**CONSIGNES**
1. Recopiez le passage de l'extrait du document allant de « Article 104 applicable le » à « 9 avril 2019) ».
2. D'après l'extrait du document, à quelle date le règlement européen « médicament vétérinaire » n° 2019/6 entrera-t-il en application dans l'Union européenne ?

**EXTRAIT DU DOCUMENT**
········

Règlement médicament (6). Acheter en ligne sera possible dans toute l'Europe, sauf… sur prescription

par Eric Vandaële

Temps de lecture  10 min

Logo européen des sites légaux de vente en ligne de médicaments humains
Comme pour les sites de ventes en ligne des médicaments humains, un logo européen de ce type devra être apposé sur les sites légaux de vente en ligne des médicaments vétérinaires. Ce logo cliquable permet d'accéder à un site officiel de l'État membre avec la liste des sites légaux de vente en ligne hébergés dans ce pays.
Logo européen des sites légaux de vente en ligne de médicaments humains
Comme pour les sites de ventes en ligne des médicaments humains, un logo européen de ce type devra être apposé sur les sites légaux de vente en ligne des médicaments vétérinaires. Ce logo cliquable permet d'accéder à un site officiel de l'État membre avec la liste des sites légaux de vente en ligne hébergés dans ce pays.
 

Sur les ventes en ligne et les cyberpharmacies, l'ambition du nouveau règlement européen « médicament vétérinaire » (n° 2019/6) est bien moindre que le souhaitait la Commission européenne. Les eurodéputés et les autorités nationales n'ont pas suivi Bruxelles sur ce point important.

Article 104 applicable le 28 janvier 2022

Un seul article — certes d'une page et demie à lui seul — encadre ces ventes en ligne dans le règlement européen « médicament vétérinaire » (n° 2019/6) qui entrera en application dans l'Union européenne le 28 janvier 2022 (voir LeFil du 8 janvier 2019). Ce seul article — l'article 104 – est l'objet de ce sixième Fil de notre série sur ce nouveau règlement « médicament vétérinaire » après ceux consacrés à la prescription (voir les Fils du 21 février et du 25 février), à la distribution en gros (LeFil du 12 mars 2019), aux imporations parallèles (LeFil du 26 mars 2019) et aux ayants-droits (LeFil du 9 avril 2019)

········

**DONNÉES SOURCES**
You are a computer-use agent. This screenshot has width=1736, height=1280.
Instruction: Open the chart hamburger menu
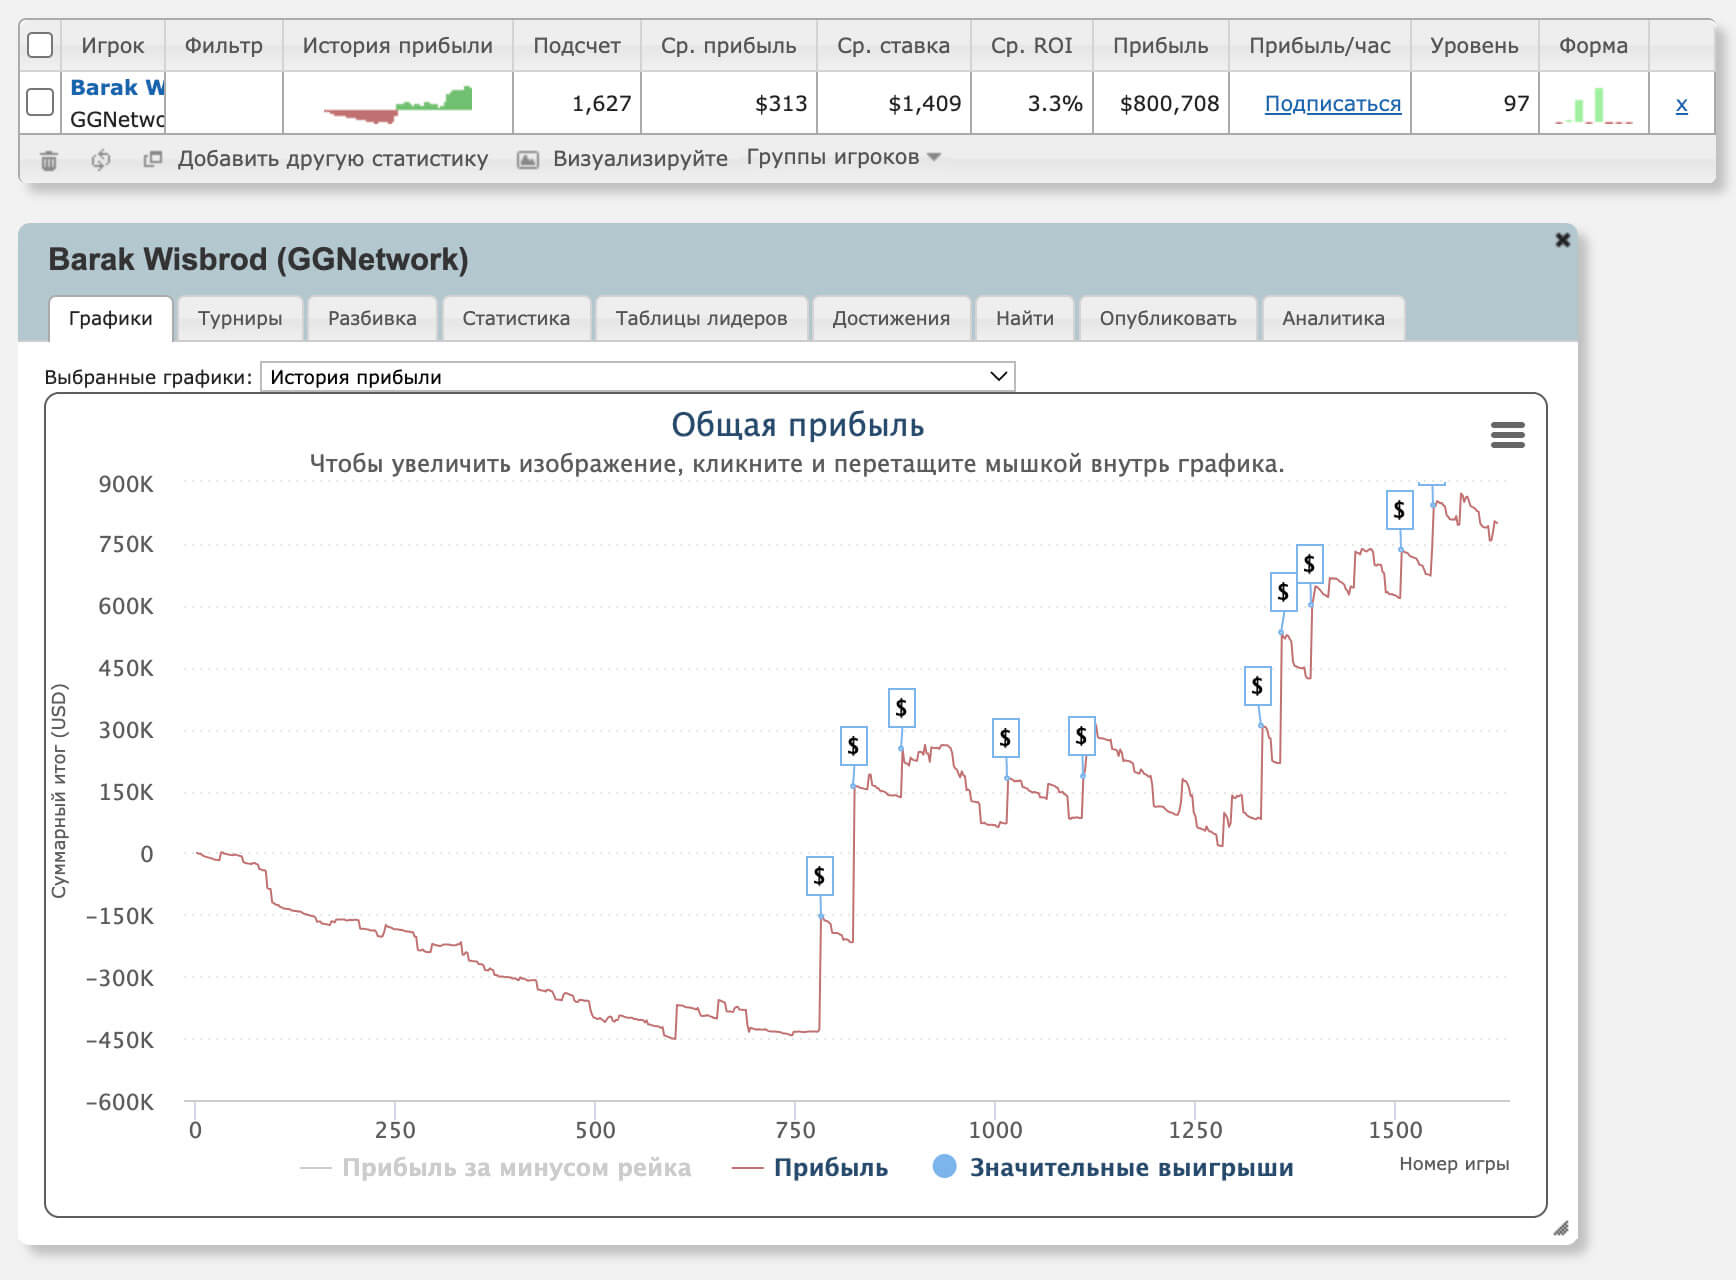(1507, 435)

········

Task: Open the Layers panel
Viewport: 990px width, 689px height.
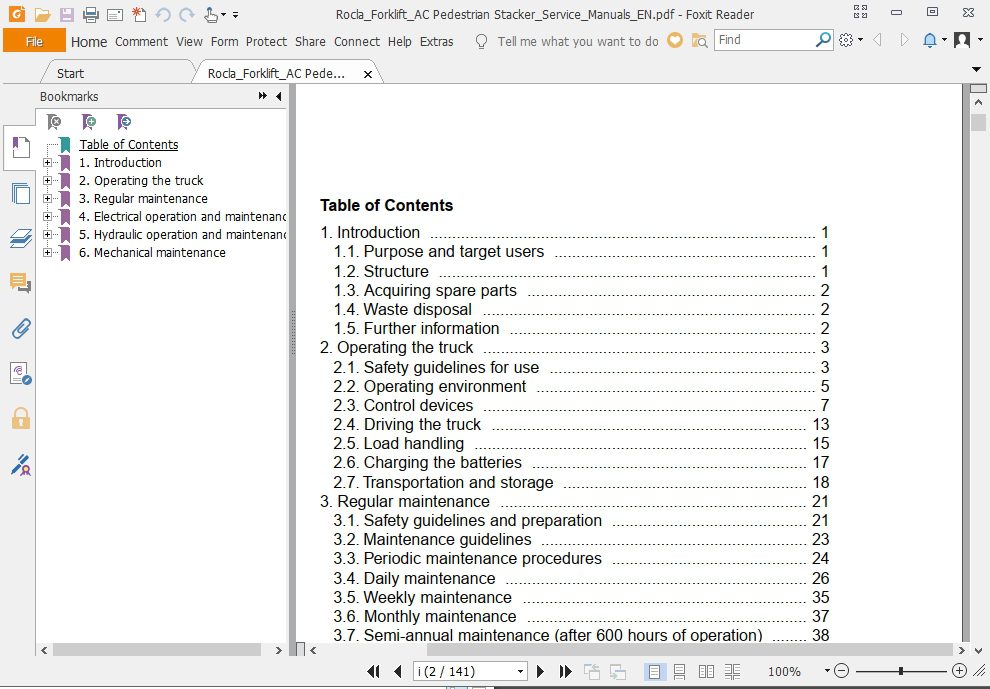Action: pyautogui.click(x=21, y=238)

········

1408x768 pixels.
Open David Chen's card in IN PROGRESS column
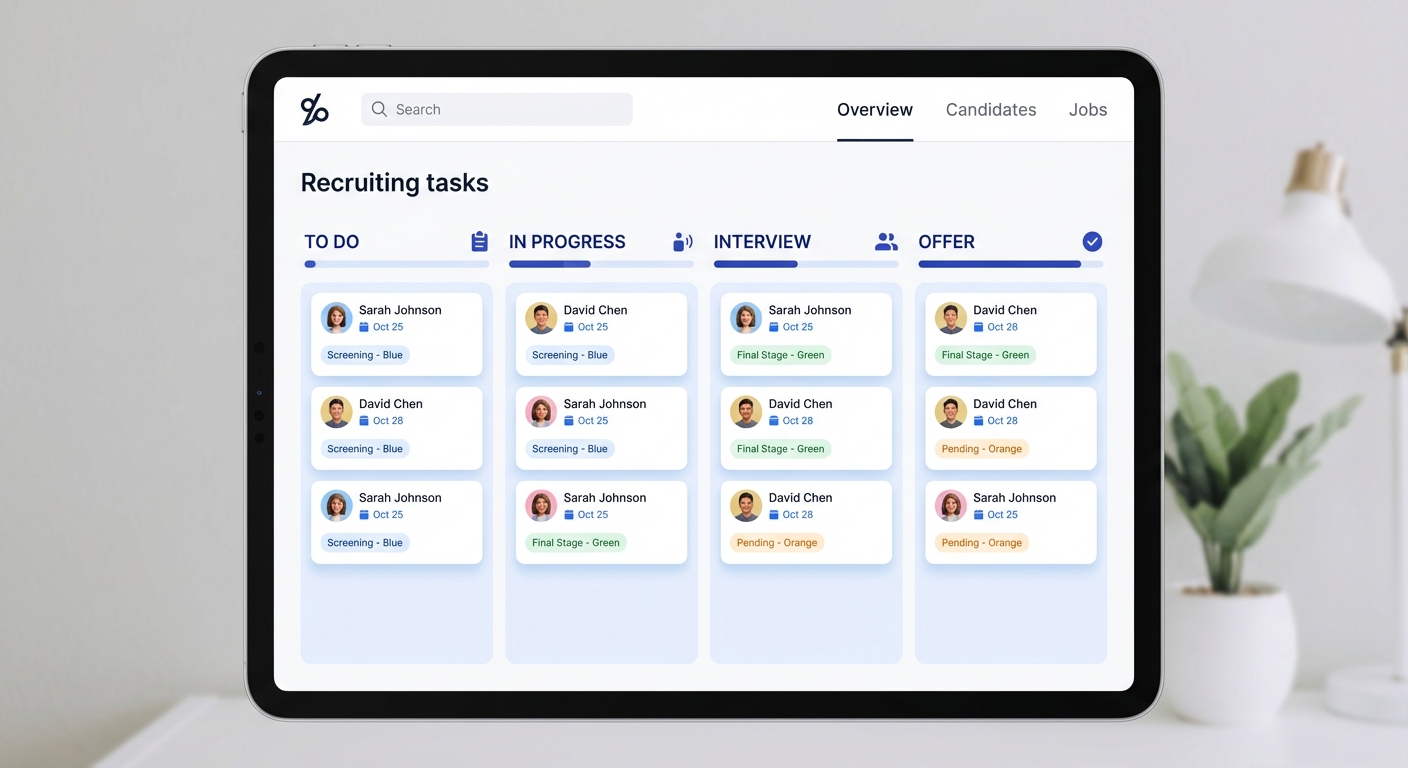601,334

········

**RÉPONSES**
1.
Article 104 applicable le 28 janvier 2022

Un seul article — certes d'une page et demie à lui seul — encadre ces ventes en ligne dans le règlement européen « médicament vétérinaire » (n° 2019/6) qui entrera en application dans l'Union européenne le 28 janvier 2022 (voir LeFil du 8 janvier 2019). Ce seul article — l'article 104 – est l'objet de ce sixième Fil de notre série sur ce nouveau règlement « médicament vétérinaire » après ceux consacrés à la prescription (voir les Fils du 21 février et du 25 février), à la distribution en gros (LeFil du 12 mars 2019), aux imporations parallèles (LeFil du 26 mars 2019) et aux ayants-droits (LeFil du 9 avril 2019)

2. Le 28 janvier 2022.